Monday, February 3, 2014

Spinoza, Einstein And Nietzsche

Atheists and believers have been arguing a lot over whether Einsteinwas an atheist, or a pantheist, or a deist, or something else. Over the course of these Titanic struggles of the mind, it has often been pointed out that Einstein was a great admirer of Spinoza,and that Einstein's remarks on religion often closely resemble those of Spinoza.

It is perhaps somewhat less well-known that Nietzschewas also a big fan of Spinoza. He said that he felt a special kinship with Spinoza, that he felt Spinoza reaching across the centuries to him, one outcast genius to another.

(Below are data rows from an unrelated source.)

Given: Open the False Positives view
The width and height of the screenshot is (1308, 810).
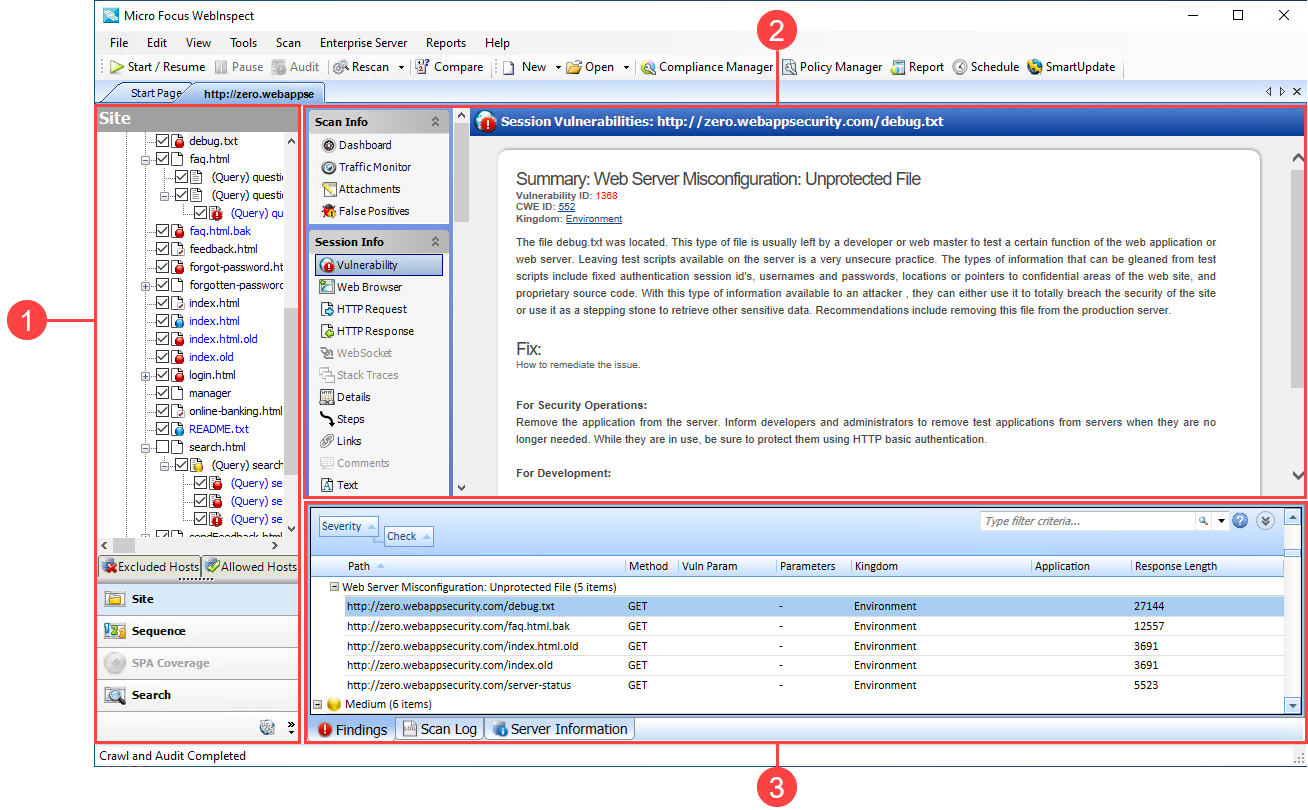Looking at the screenshot, I should 371,211.
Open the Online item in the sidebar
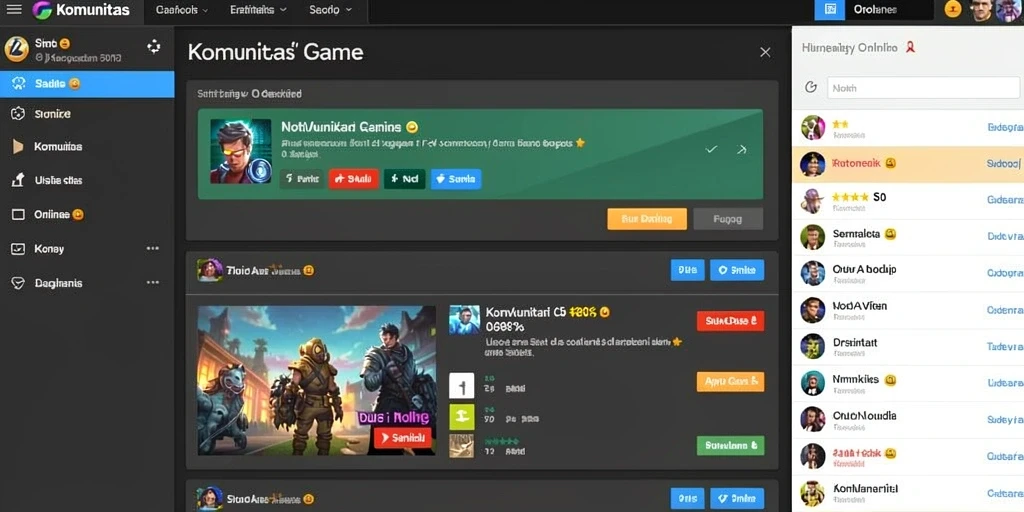The image size is (1024, 512). [87, 214]

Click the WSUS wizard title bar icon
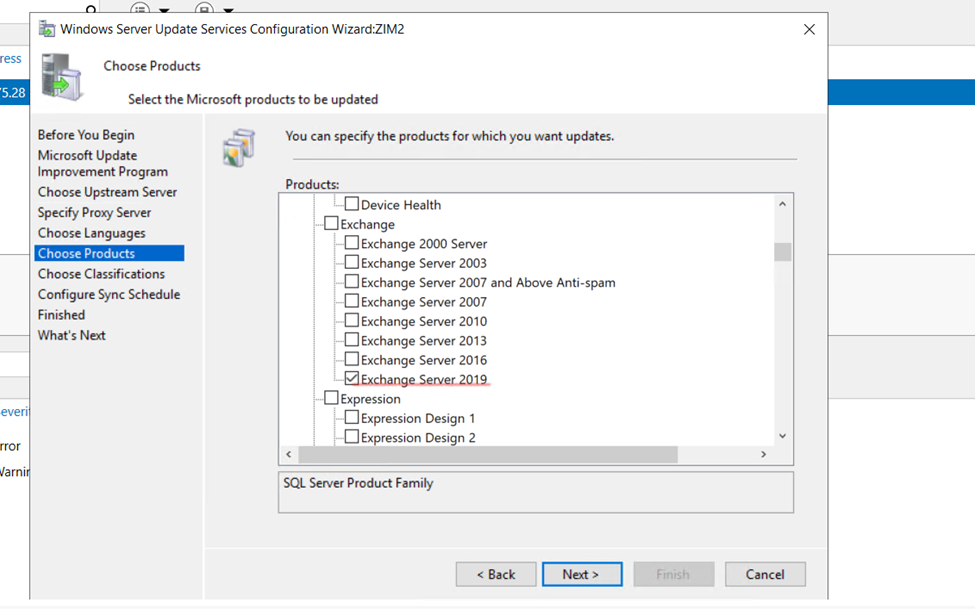point(47,29)
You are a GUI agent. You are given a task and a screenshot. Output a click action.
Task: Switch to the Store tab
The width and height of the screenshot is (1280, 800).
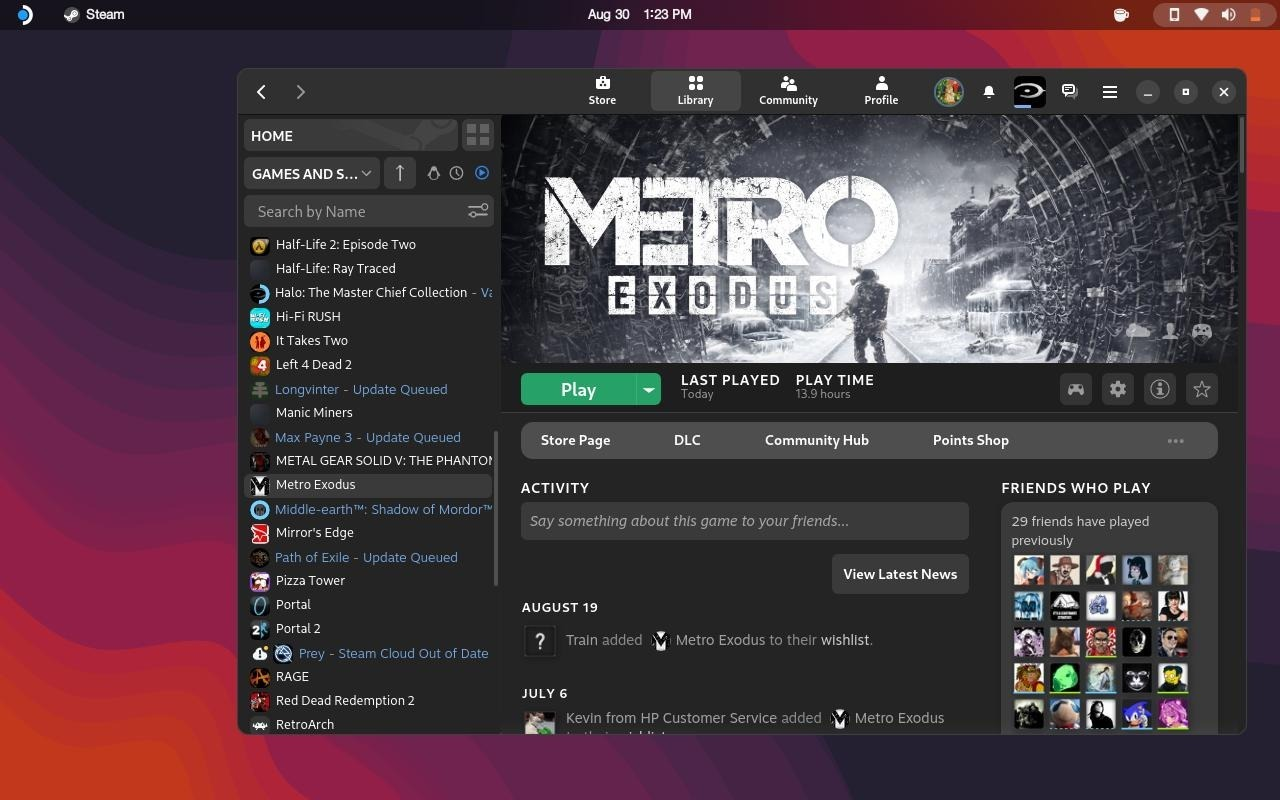pyautogui.click(x=601, y=91)
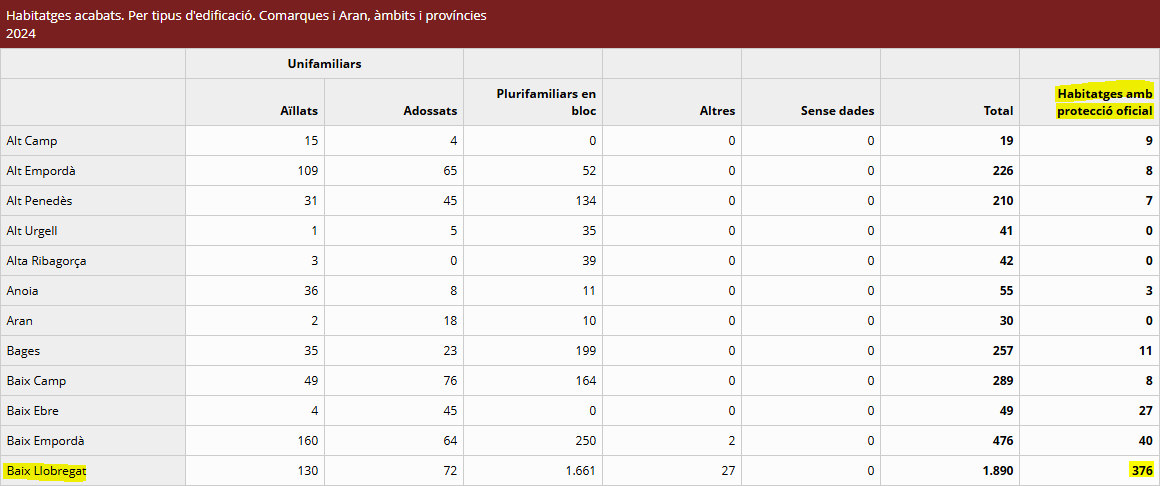Select the Alt Empordà row label

tap(41, 171)
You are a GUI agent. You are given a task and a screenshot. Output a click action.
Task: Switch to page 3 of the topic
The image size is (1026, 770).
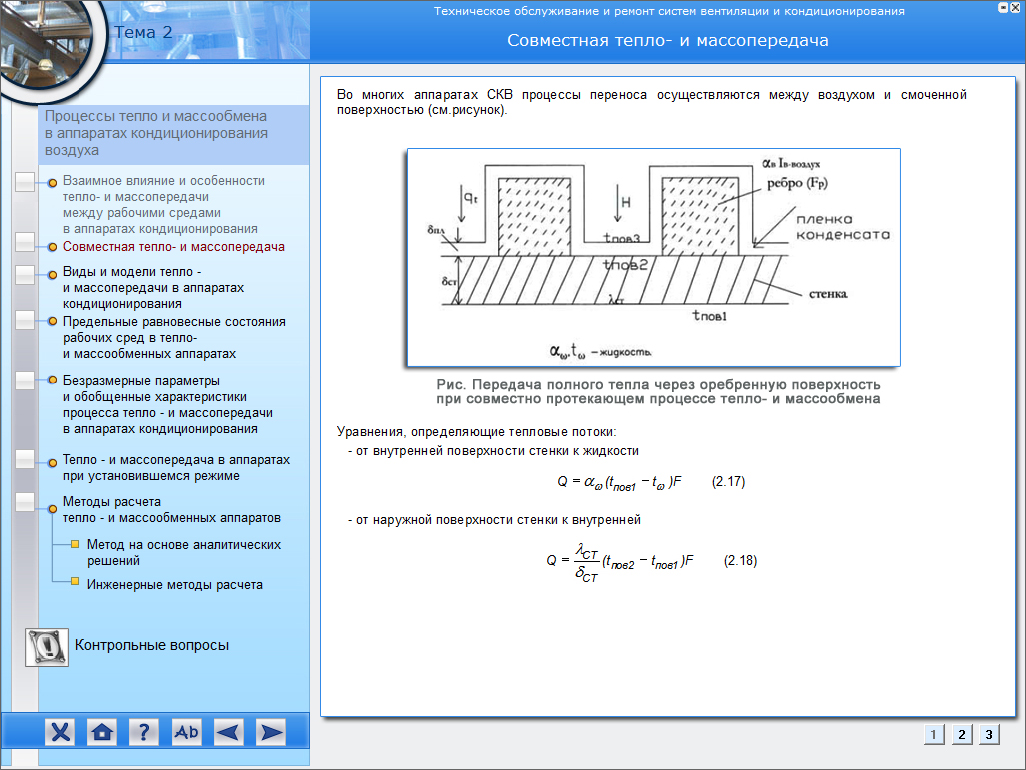click(x=988, y=735)

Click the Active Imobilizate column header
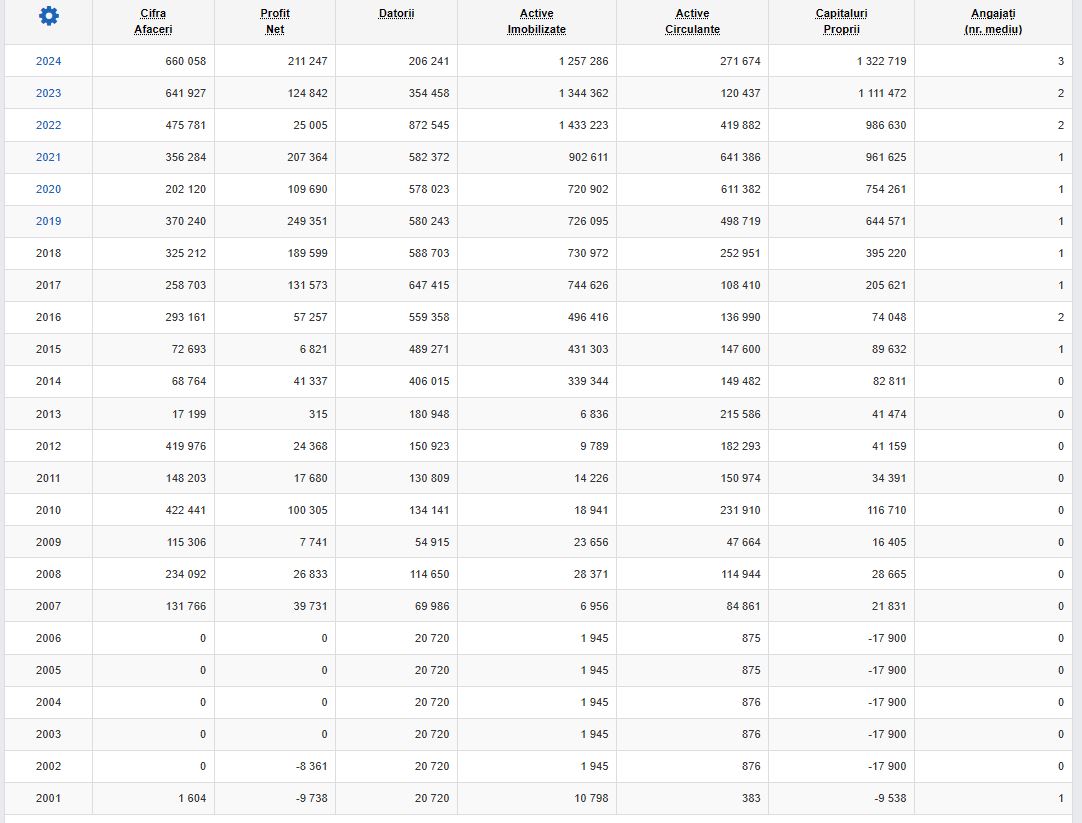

As with Einstein, so too in the case of Spinoza it is debated whether he was a devout Jew, or a pantheist, or an atheist, or something else. Those who argue that he was an atheist point out that the conclusions he draws do not conflict with atheism. I have often pointed out that if Spinoza, or Hobbes, or Descartes, or any other 17th-century European philosopher, had been an atheist and openly, publicly said so, he would've been killed. He probably would've been extensively tortured first, then burned, and his ashes scattered to the winds. The only halfway-safe way to publicly express atheist positions in 17th-century Europe was to imply them between the lines. Some people, from Spinoza's time to the present, have concluded that that was exactly what he was doing: announcing his atheism by repeatedly, deliberately, systematically hinting at it. Pointing out that this and that and the other reality did not necessarily require certain traditional religious belief in order to be understood. Suggesting various novel ways to understand that which we mean when we say "God." Leaving certain points vague enough that it could lead some people to speculate that the positions he was advancing were atheist. And some people did, right away, and some people have ever since.

As I said, this approach was only halfway safe. Spinoza was excommunicated from the Amsterdam synagogue for it. I have not yet been able to find out any specific ways in which excommunication altered Spinoza's life. But it's hard for me to believe that some of his social connections weren't cut, at the very least.

Spinoza died in 1677. Nietzsche was born in 1844, and Einstein in 1879, which meant that neither of them ever had to fear any criminal proceedings for expressions of atheism. Nietzsche's atheism was pronounced to the point that he declared that even debating the existence of God was beneath an atheist's dignity. (He said that atheists before him had not understood this, which seems to imply that he may have thought that atheists of his own time, or serious ones, at least, no longer condescended to such silly debates. I think he was over-optimistic, and I wish that more atheists would at least consider whether debating the existence of God lends theists a credibility they no longer deserve.)

Einstein's remarks about religion tend to parrot Spinoza, without seeming to consider that Spinoza may often have been unclear for the sake of his life. I don't see the need for such unclarity, such vagueness in Einstein's case. I can only explain it by assuming that Einstein himself didn't really know whether he was an atheist, or a pantheist, or something else. And if I'm right about that then it's perfectly absurd for other people to argue about it. If I'm right, the debate can never be resolved.

Einstein ought to be read more for the sake of physics. If half of the time and effort which is currently expended debating Einstein's religious view were dedicated instead to studying what he had to say about physics, that would be a great leap forward in the education of the general public. As would it be if people devoted half the effort now spent on examining Darwin's and Dawkins' views on religion to seeing what they have to say about evolutionary biology. Between the three of them, Einstein, Darwin and Dawkins, I have yet to encounter one profound sentence on a subject related to religion. It's such a waste on the part of atheists to get bogged down in this, and all the more so when the wisdom of some others on religious topics, people such as Goethe and Marx and Schopenhauer and Nietzsche and Freud and Russell, is so boundless.